== Recorded data ==

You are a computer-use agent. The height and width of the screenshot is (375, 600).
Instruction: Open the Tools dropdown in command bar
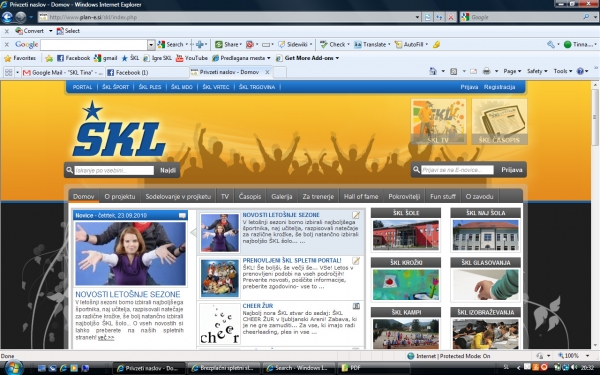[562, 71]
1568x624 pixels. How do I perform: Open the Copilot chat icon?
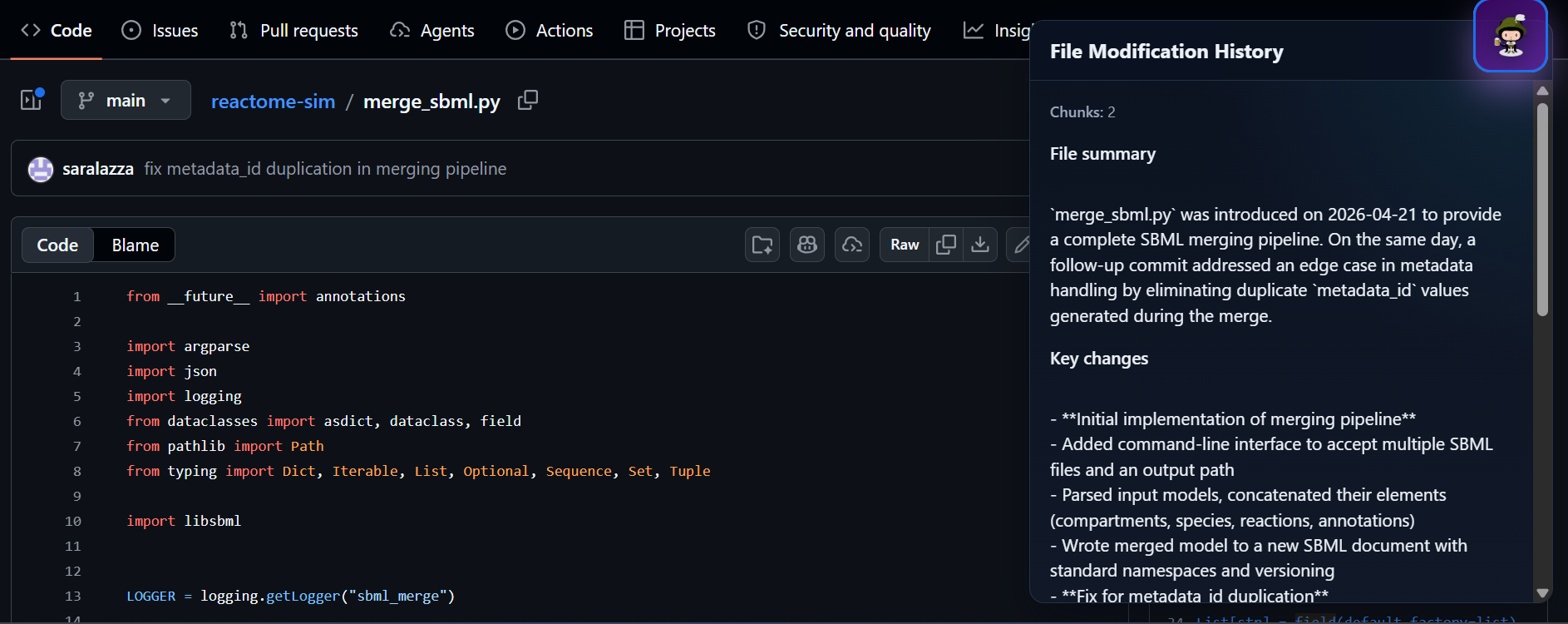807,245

===
== Recorded data ==

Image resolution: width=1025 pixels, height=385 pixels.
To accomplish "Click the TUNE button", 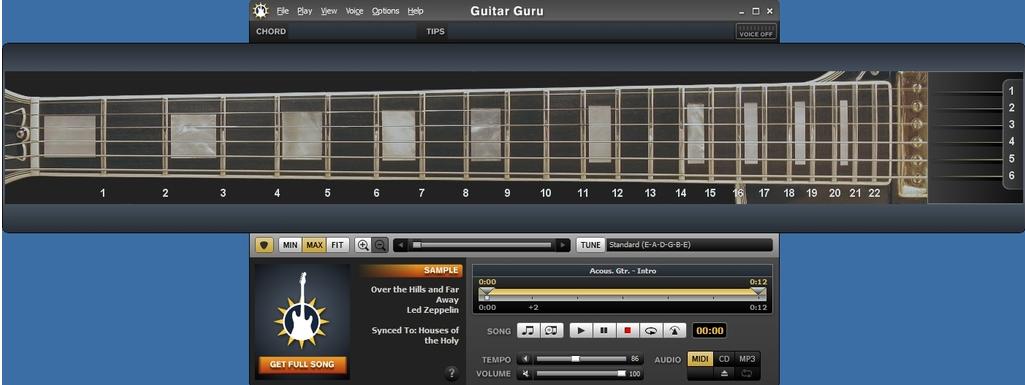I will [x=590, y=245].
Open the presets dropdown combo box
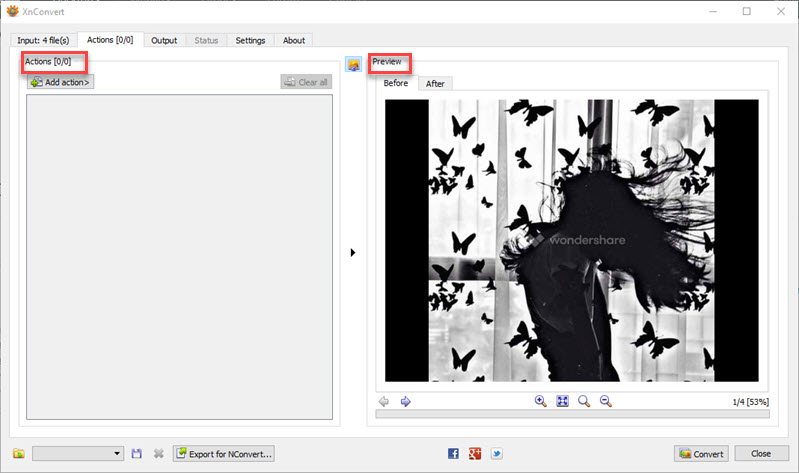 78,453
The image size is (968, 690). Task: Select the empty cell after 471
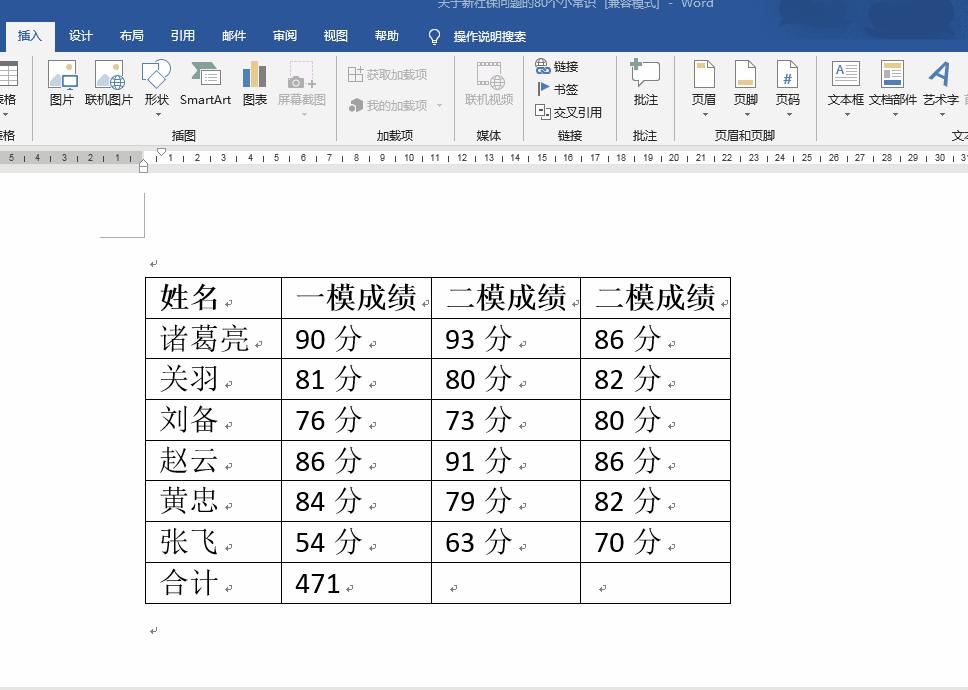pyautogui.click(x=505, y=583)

===
== Recorded data ==

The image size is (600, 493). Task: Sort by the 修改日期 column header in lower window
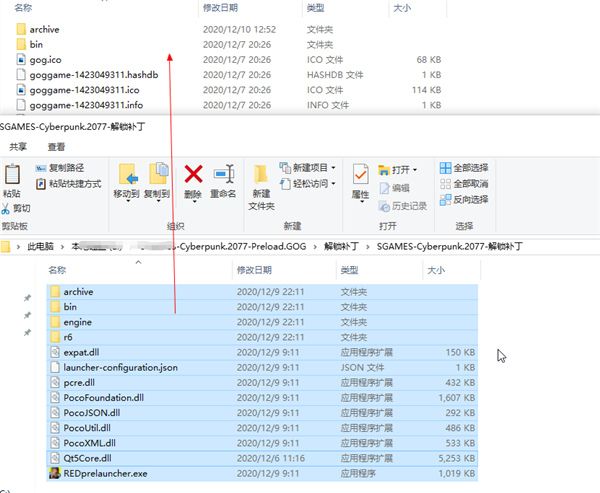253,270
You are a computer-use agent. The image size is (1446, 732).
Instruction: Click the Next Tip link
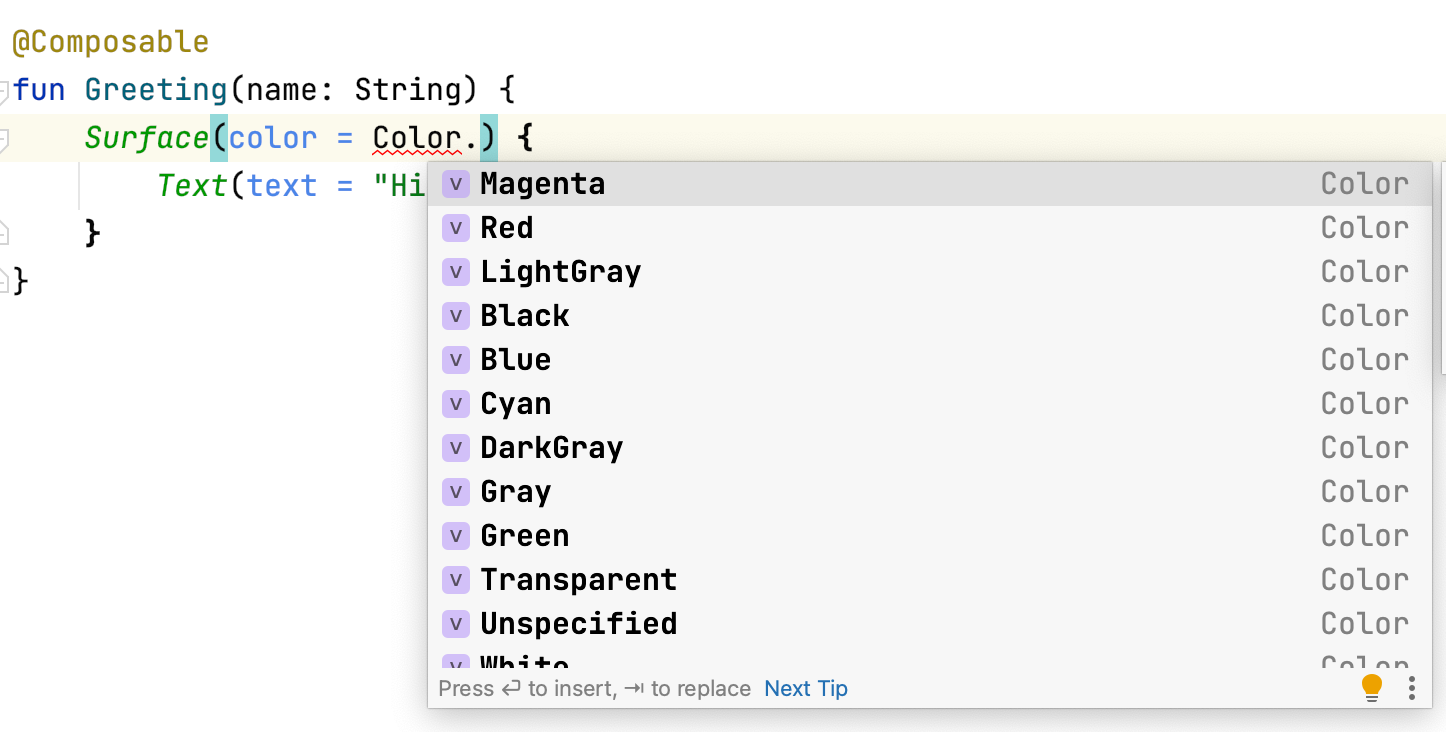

===

**Task to carry out:** Within the data, how many lines hold "computer"? Respond with only the number.

**Answer to this exercise:** 2